Postprocessing

Prediction manipulation.

Overview

The postprocessing procedure is similar to preprocessing. Preprocessors manipulate and/or add feature columns, while postprocessors manipulate and/or add prediction columns.

Every postprocessor should inherit from BasePostProcessor. A postprocessor should take a NumerFrame as input and output a NumerFrame. One or more new prediction column(s) with prefix prediction are added or manipulated in a postprocessor.

0. BasePostProcessor

Some characteristics are particular to Postprocessors, but not suitable to put in the Processor base class. This functionality is implemented in BasePostProcessor.


source

BasePostProcessor

 BasePostProcessor (final_col_name:str)

Base class for postprocessing objects.

Postprocessors manipulate or introduce new prediction columns in a NumerFrame.

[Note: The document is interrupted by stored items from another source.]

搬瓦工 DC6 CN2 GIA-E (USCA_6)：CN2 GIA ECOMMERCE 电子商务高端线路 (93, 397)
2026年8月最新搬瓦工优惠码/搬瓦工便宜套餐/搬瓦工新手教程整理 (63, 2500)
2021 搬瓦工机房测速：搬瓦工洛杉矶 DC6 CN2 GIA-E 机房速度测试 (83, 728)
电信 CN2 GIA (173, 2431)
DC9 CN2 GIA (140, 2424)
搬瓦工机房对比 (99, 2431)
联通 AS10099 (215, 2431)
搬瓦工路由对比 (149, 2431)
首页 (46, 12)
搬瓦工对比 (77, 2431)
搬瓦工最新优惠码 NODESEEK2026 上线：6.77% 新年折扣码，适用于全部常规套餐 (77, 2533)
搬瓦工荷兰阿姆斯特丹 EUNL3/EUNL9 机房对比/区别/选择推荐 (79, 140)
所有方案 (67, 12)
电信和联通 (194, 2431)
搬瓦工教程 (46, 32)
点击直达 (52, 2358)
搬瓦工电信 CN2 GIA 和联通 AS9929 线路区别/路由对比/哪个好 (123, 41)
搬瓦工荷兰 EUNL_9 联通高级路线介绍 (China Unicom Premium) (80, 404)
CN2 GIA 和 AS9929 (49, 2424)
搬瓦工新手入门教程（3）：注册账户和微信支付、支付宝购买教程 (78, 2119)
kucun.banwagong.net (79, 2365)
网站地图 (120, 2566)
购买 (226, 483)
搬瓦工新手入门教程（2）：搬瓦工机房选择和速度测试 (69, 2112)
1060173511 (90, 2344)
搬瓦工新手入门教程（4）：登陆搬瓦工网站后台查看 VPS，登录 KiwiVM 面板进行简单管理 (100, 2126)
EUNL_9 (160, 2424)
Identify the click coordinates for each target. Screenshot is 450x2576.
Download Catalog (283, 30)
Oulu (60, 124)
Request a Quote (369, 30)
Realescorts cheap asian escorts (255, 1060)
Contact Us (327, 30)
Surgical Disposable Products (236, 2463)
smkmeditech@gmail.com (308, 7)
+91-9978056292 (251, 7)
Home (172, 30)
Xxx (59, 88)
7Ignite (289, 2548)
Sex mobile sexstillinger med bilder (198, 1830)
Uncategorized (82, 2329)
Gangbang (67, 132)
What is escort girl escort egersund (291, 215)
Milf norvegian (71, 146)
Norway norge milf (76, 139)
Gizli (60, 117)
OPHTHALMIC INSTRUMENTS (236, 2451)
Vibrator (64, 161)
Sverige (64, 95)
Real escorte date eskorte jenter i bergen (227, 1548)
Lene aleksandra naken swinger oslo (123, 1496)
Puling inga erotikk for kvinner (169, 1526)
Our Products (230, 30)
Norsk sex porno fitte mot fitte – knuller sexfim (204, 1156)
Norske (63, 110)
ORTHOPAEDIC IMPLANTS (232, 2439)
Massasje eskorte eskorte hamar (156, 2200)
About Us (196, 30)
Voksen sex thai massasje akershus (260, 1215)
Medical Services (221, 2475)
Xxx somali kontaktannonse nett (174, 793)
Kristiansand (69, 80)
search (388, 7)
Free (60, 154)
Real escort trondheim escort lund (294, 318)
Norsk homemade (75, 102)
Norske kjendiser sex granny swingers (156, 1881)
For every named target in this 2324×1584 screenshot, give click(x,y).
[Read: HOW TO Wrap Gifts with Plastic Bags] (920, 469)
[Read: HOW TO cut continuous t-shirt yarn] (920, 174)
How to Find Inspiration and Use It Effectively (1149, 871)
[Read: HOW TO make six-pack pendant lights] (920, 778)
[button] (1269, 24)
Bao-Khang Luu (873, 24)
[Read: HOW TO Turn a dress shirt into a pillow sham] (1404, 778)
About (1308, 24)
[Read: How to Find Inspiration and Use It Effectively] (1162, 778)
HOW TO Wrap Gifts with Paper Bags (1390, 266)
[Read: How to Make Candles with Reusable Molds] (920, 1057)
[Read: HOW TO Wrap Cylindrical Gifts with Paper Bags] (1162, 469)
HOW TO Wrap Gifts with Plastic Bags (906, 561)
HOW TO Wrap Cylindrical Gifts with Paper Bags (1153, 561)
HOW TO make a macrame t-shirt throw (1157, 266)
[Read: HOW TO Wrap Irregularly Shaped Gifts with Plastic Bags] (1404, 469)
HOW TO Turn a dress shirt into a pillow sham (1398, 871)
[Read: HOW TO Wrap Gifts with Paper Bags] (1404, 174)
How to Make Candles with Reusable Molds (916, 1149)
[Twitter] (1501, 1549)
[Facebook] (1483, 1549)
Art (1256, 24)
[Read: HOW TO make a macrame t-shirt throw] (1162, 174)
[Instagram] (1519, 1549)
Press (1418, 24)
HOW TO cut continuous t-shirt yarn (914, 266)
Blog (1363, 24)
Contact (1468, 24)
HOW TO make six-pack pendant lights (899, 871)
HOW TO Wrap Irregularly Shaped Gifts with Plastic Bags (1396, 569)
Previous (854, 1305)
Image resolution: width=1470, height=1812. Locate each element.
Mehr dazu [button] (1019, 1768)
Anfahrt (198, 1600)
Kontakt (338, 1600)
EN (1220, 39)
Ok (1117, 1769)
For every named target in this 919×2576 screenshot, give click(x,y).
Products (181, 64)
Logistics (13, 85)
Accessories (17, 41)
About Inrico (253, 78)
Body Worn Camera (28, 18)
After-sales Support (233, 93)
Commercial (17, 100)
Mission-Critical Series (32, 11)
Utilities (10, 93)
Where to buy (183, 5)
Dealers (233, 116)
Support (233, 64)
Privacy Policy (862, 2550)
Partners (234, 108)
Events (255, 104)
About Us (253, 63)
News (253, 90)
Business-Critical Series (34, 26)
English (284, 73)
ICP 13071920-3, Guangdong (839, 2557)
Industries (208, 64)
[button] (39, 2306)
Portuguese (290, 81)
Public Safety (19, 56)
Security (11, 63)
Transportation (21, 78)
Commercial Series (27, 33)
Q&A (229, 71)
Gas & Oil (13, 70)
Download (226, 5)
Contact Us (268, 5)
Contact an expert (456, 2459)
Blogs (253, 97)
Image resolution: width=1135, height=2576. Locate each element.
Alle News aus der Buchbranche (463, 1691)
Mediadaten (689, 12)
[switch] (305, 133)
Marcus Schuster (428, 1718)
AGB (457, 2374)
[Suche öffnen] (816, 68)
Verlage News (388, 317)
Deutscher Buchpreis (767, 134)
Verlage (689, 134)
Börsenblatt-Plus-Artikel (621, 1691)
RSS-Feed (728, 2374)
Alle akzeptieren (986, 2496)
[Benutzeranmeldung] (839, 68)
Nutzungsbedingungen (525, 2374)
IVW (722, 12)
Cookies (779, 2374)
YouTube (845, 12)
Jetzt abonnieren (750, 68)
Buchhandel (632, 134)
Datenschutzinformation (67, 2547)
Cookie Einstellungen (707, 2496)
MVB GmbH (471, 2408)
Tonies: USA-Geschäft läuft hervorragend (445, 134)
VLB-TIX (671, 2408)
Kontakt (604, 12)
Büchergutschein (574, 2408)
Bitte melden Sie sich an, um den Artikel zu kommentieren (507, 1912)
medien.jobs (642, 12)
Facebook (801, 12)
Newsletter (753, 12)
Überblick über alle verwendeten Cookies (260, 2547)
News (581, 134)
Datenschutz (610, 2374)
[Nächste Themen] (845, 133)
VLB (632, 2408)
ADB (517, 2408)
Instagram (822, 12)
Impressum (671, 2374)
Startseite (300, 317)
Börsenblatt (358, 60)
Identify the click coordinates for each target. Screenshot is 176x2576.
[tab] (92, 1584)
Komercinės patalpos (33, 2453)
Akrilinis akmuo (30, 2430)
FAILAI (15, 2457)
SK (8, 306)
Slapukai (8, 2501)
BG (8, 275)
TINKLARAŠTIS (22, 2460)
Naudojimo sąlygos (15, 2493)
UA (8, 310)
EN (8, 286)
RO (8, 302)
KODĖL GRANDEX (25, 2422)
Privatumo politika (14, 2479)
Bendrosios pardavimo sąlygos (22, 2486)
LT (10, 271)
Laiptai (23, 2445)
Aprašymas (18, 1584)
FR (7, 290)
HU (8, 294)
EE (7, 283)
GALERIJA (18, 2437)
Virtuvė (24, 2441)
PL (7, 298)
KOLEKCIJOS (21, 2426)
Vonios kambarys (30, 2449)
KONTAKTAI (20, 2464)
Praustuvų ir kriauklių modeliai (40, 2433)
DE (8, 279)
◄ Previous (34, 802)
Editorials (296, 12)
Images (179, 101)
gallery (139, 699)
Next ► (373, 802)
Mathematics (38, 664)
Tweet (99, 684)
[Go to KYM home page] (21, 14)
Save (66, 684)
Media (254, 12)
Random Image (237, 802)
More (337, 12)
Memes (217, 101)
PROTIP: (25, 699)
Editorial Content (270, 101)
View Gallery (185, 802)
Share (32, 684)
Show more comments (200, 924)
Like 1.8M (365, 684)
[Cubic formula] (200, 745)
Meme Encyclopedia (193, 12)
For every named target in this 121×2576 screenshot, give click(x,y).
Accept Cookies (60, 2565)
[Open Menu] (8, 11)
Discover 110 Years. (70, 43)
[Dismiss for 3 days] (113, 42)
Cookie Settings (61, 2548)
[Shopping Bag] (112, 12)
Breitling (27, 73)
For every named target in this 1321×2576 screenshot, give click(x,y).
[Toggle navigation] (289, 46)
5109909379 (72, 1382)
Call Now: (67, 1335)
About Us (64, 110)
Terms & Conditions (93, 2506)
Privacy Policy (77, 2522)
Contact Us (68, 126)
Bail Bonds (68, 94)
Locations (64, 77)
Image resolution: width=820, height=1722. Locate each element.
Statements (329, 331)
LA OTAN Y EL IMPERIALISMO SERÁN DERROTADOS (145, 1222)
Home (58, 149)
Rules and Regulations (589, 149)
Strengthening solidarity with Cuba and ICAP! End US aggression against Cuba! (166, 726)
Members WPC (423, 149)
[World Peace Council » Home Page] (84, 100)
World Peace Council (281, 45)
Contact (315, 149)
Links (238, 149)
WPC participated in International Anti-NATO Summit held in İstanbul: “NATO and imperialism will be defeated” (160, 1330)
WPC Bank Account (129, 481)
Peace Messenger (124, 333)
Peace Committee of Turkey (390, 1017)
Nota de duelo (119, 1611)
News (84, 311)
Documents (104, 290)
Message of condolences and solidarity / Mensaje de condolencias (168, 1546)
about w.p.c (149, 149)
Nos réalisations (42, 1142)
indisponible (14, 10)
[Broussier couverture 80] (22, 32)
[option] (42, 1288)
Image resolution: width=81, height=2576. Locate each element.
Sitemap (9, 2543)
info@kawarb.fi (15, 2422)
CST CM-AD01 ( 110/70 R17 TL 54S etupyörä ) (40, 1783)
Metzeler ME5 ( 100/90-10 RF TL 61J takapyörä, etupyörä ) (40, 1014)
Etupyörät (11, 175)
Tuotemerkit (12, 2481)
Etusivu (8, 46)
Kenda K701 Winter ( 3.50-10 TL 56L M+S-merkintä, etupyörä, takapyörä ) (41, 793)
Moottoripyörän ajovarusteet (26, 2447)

1. Common postprocessing steps

We invite the Numerai community to develop new postprocessors so that everyone can benefit from new insights and research. This section implements commonly used postprocessing for Numerai.

1.0. Tournament agnostic

Postprocessing that works for both Numerai Classic and Numerai Signals.

1.0.1. Standardization

Standardizing is an essential step in order to reliably combine Numerai predictions. It is a default postprocessor for ModelPipeline.


source

Standardizer

 Standardizer (cols:list=None)

Uniform standardization of prediction columns. All values should only contain values in the range [0…1].

:param cols: All prediction columns that should be standardized. Use all prediction columns by default.

# Random DataFrame
test_features = [f"prediction_{l}" for l in "ABCDE"]
df = pd.DataFrame(np.random.uniform(size=(100, 5)), columns=test_features)
df["target"] = np.random.normal(size=100)
df["date"] = [0, 1, 2, 3] * 25
test_dataf = NumerFrame(df)
std = Standardizer()
std.transform(test_dataf).get_prediction_data.head(2)
✅ Finished step Standardizer. Output shape=(100, 7). Time taken for step: 0:00:00.004771. ✅
prediction_A prediction_B prediction_C prediction_D prediction_E
0 0.12 0.40 0.04 0.72 0.04
1 0.92 0.48 0.96 0.92 0.72

1.0.2. Ensembling

Multiple prediction results can be ensembled in multiple ways. We provide the most common use cases here.

1.0.2.1. Simple Mean


source

MeanEnsembler

 MeanEnsembler (final_col_name:str, cols:list=None,
                standardize:bool=False)

Take simple mean of multiple cols and store in new col.

:param final_col_name: Name of new averaged column. final_col_name should start with “prediction”.

:param cols: Column names to average.

:param standardize: Whether to standardize by era before averaging. Highly recommended as columns that are averaged may have different distributions.

1.0.2.2. Donate’s formula

This method for weighted averaging is mostly suitable if you have multiple models trained on a time series cross validation scheme. The first models will be trained on less data so we want to give them a lower weighting compared to the later models.

Source: Yirun Zhang in his winning solution for the Jane Street 2021 Kaggle competition. Based on a paper by Donate et al.


source

DonateWeightedEnsembler

 DonateWeightedEnsembler (final_col_name:str, cols:list=None)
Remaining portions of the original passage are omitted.